National Post columnist Colby Cosh has already written an excellent piece about why the moral justifications for the payment ban, which was introduced in 2004 by a Liberal government, have always been contradictory, hypocritical and nonsensical.
“Nobody had any problem with the idea that a woman’s ‘dignity’ might require the state to hold the threat of imprisonment over her if she agreed to carry a child for a desperate couple — perhaps friends of her, perhaps relatives — in exchange for the cost of a university education,” Cosh notes. He also points out that at the time the ban was instituted, prostitution was technically legal, and “the slightest suggestion of limiting abortion access would instantly transform the Liberal party into an army of samurai vengeance.”
But even beyond these spot-on criticisms, it’s worth considering the issue of commodification. When it’s argued that lifting a payment ban would commodify the creation of human life, we tend to assume this is a wholly negative and divisive consequence.
It certainly doesn’t sound very warm and fuzzy to suggest putting a price on the conception of a soul.
It sounds pretty vile.
Yet experience has shown that, despite our intuition to the contrary, commodifying something is often the fairest and most effective way of levelling the playing field for its distribution; so, the more important that thing is, the more seriously we should consider resisting the urge to ban exchanging money over it. Jason F. Brennan and Peter Jaworski open their book Markets Without Limits with a relevant quote from F.A. Hayek: “… modern civilization has become largely possible by the disregard of the injunctions of those indignant moralists.”
If you’re about to come back at me with something like, “But by that logic, people should be able to pay for plasma, and organs, and life-saving surgery,” then I’ll stop you right now, because I think people should be able to pay for plasma, and organs, and life-saving surgery.
We outlaw people paying for these things out of a sense of fairness — because they’re so important, we think everyone should have equal access to them.
But that’s the point.
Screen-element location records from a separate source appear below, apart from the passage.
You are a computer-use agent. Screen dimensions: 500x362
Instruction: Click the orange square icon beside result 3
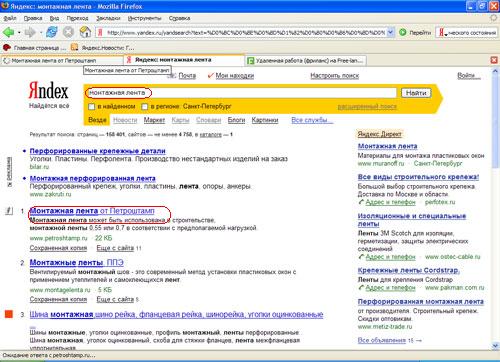point(9,314)
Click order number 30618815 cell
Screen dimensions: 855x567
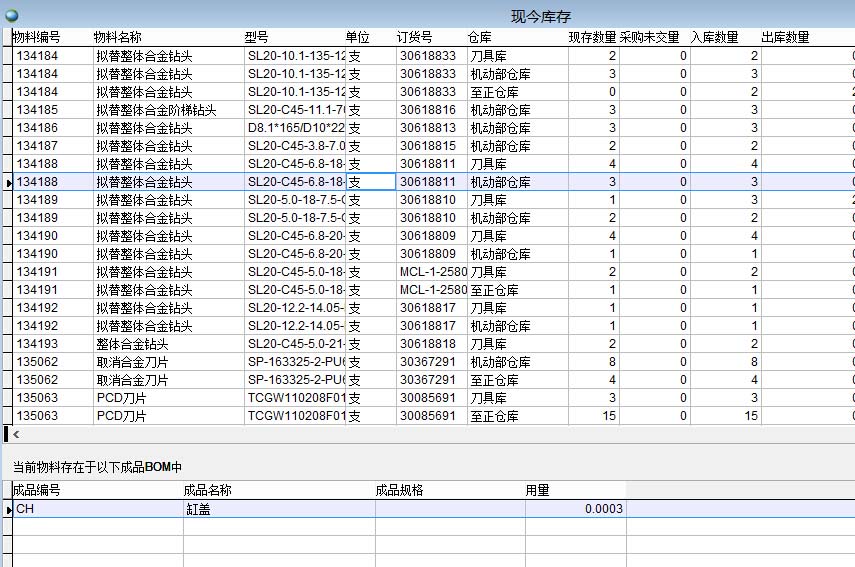pos(428,146)
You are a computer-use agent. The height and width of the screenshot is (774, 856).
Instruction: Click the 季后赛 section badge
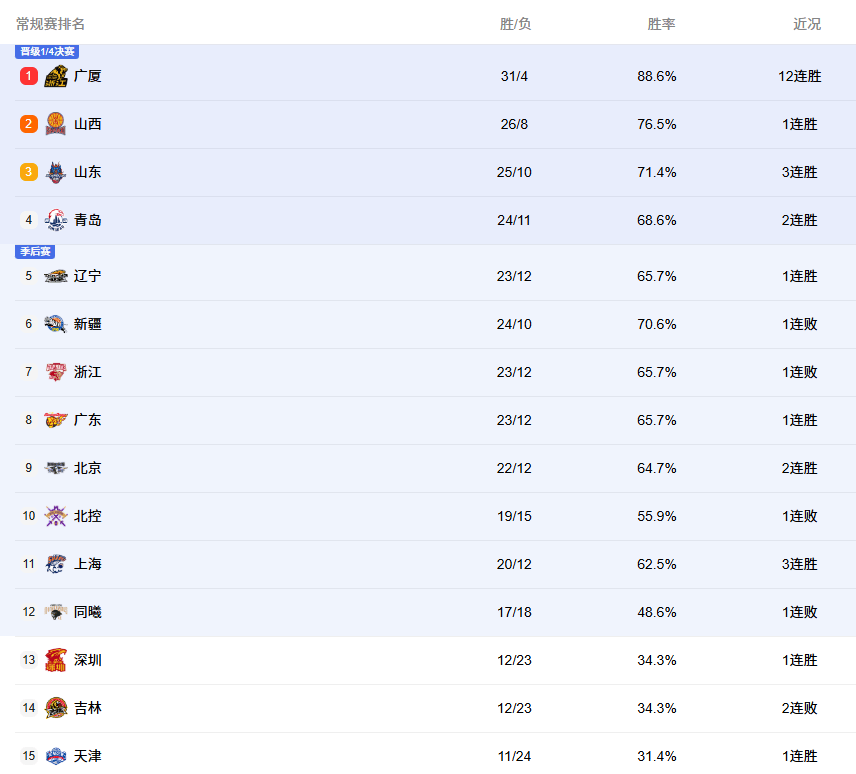pos(36,252)
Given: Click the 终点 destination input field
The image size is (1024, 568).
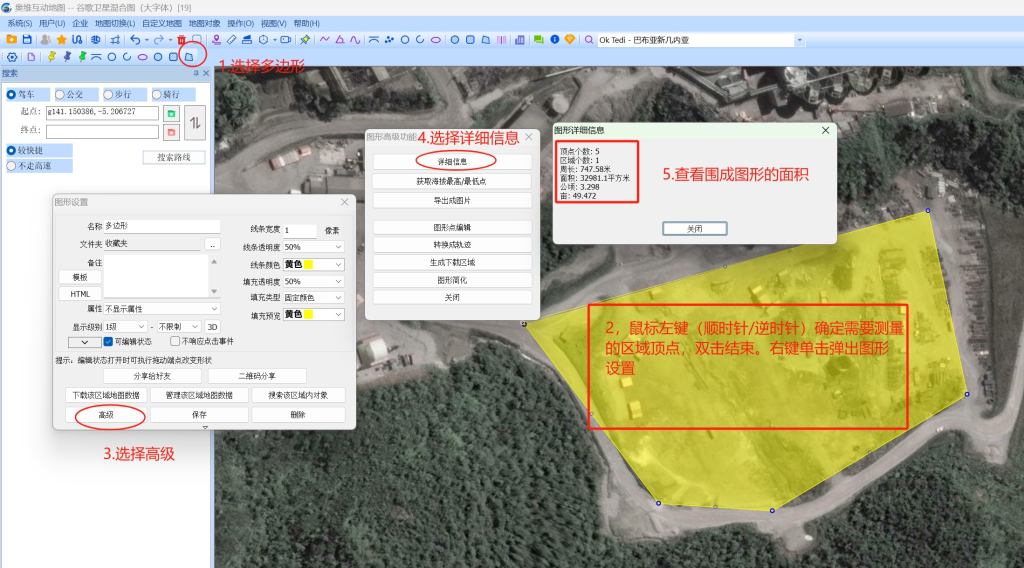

We kid ourselves when we pretend that outlawing payment gives everyone equal access. Nothing gives everyone equal access (as we ought to have learned by now through our experience with Canada’s health-care system).
What outlawing payment does do is ensure that the process of obtaining whatever precious thing is needed (whether it be sperm, eggs, surrogate, or a new liver) will be opaque and favour the well-connected, well-educated and well-established.
At least with a plain old price, the cost and path are transparent and no one’s cash is any better or worse than anyone else’s. Would-be parents deserve the opportunity to decide for themselves how much — and how much of a sacrifice — their dreams are worth, as do surrogates and sperm and egg donors.
Good for Anthony Housefather for trying to give them that chance.